Differential mechanism of trpv1 sensitization in peptidergic and nonpeptidergic nociceptors

• Autores: Sakthikumar Mathivanan
• Directores de la Tesis: Antonio Ferrer Montiel (dir. tes.)
• Lectura: En la Universidad Miguel Hernández de Elche ( España ) en 2016
• Idioma: español
• Tribunal Calificador de la Tesis: Manuela García López (presid.), Isabel Devesa Giner (secret.), José Antonio Lamas Castro (voc.), John Fergus Wesseling (voc.), Ana Gomis García (voc.)
• Materias:
  • Química
    • Bioquímica
      • Péptidos
  • Ciencias de la vida
    • Biología humana
      • Órganos sensoriales
    • Fisiología humana
      • Neurofisiología
• Enlaces
  • Tesis en acceso abierto en: RediUMH
• Resumen

  • TRPV1 is a polymodal, non selective cation channel which acts as a major integrator of painful stimuli in nociceptors. During inflammation, the release of inflammatory mediators act on TRPV1 leading to enhanced nociceptor excitability and thermal hyperalgesia. Acute inflammatory sensitization of TRPV1 involves both the modification of channel gating properties by phosphorylation and recruitment of new channels to the neuronal surface. Mobilization of TRPV1 channel to the plasma membrane by some pro- inflammatory mediators occurs through SNARE-dependent exocytosis, but the exact mechanism involved remains to be elucidated. We hypothesize that the inflammatory recruitment of channels occurs in the neuronal subpopulation which contains neuropeptides substance P (SP) and calcitonin gene related peptide (CGRP), also called peptidergic nociceptors.

    Therefore, we have investigated the underlying mechanism of pro- inflammatory mediators Adenosine triphosphate (ATP) and Bradykinin (BK) induced inflammatory sensitization of TRPV1 in cultured nociceptors containing both peptidergic and nonpeptidergic subpopulations.
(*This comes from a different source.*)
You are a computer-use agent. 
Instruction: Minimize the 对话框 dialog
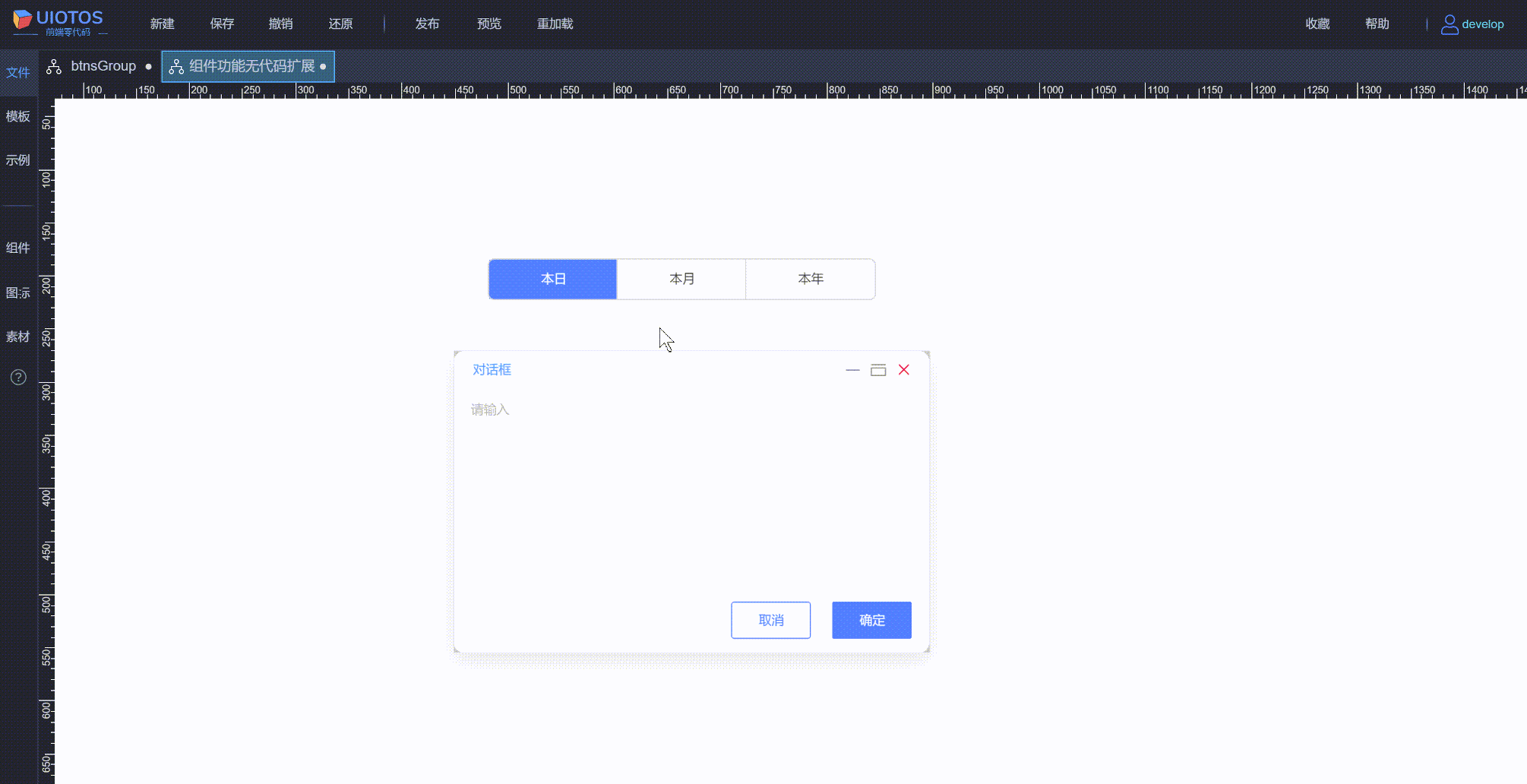(852, 370)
We have performed functional analysis using patch clamp electrophysiology and micro electrode array (MEA) technique. We found that the inhibition of neuronal exocytosis results in decreased inflammatory sensitization of TRPV1 induced by both ATP and Bradykinin in peptidergic nociceptors where membrane recruitment of the channel is essential. In addition, knocking out of αCGRP leads to the reduction of inflammatory sensitization of TRPV1.

    Hence, this study reveals that both ATP and Bradykinin induces regulated exocytosis of TRPV1 in peptidergic nociceptors where αCGRP plays a significant role. Furthermore, our result validates the therapeutic potential of DD04107 on lessening inflammatory pain through modulation of regulated exocytosis of TRPV1.